His defense of the practice by way of invoking the line that "the elders said she could" is rather lame, and rather than adding to the shame that he attempted to put upon the people in his church who have complained about it, I say "good on them". Someone needs to call Begg out when he errs, and this a point of error. The same goes for PCA sessions who attempt to do the same. Elders saying that it is okay because it is under their oversight is not any better than saying that a person can break any other apostolic command because it is under the elders' oversight - they just become guilty of approving wrongdoing.

Likewise, Begg is weak when he states that "it is the practice of legalists to take a principle and make it into a law, and what Paul is giving us here is a principle and not a law". Since when was a clear apostolic command given as anything other than a binding command? I do not see anything in that passage being given as a good suggestion or as a mere principle. I have found Begg regularly to play the "legalist card" when he has no better defense on his side regarding a teaching or practice of which he thinks should be a matter of liberty. 

Sometimes I really like Begg's preaching, but at other times (such as in the last sermon) he caves to the pressure of culture just a badly as any other evangelical pastor.


----------



## Backwoods Presbyterian (Jul 11, 2008)

I agree Adam, it was a little disappointing.


----------



## Archlute (Jul 11, 2008)

To temper my initial thoughts a bit, I would like to add that my family and I have found the rest of the sermons to have been very good, and have enjoyed listening to him in the evenings as we wind down our day. His last series "Encounters with Jesus - the Light of the World" had some outstanding stuff in it on John chapter 9 and the worship of the heart. Some of it was quote worthy.


----------



## Blueridge Believer (Jul 11, 2008)

I enjoy mr. Begg daily. Overall he has a good program. But, like most brethren, he "hits" the ditch every now and then.


----------



## Ivan (Jul 11, 2008)

Blueridge Baptist said:


> I enjoy mr. Begg daily. Overall he has a good program. But, like most brethren, he "hits" the ditch every now and then.

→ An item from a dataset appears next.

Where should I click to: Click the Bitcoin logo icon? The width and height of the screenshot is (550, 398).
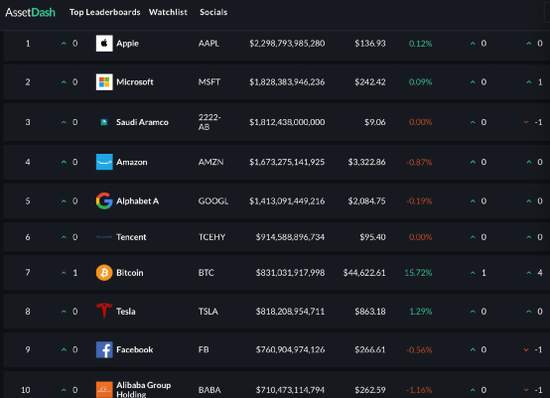(x=104, y=273)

Aye! And I'm sure I do too, but I do my best to keep 'er 'twixt the ditches!


----------



## MICWARFIELD (Jul 12, 2008)

I thought his two podcast's on Laziness last month were great. Overall, I find his sermons to be quite edifying.


----------



## MrMerlin777 (Jul 12, 2008)

I quite like Mr Begg's preaching and overall, find his messages usefull and edifying.


----------



## SRoper (Jul 13, 2008)

I think this is a fairly recent turn at Parkside. When I was there in the nineties I don't remember a woman so much as do the scripture reading. I remember being rather startled when I came home for Christmas and they had women doing the scripture reading for the Christmas Eve service.


----------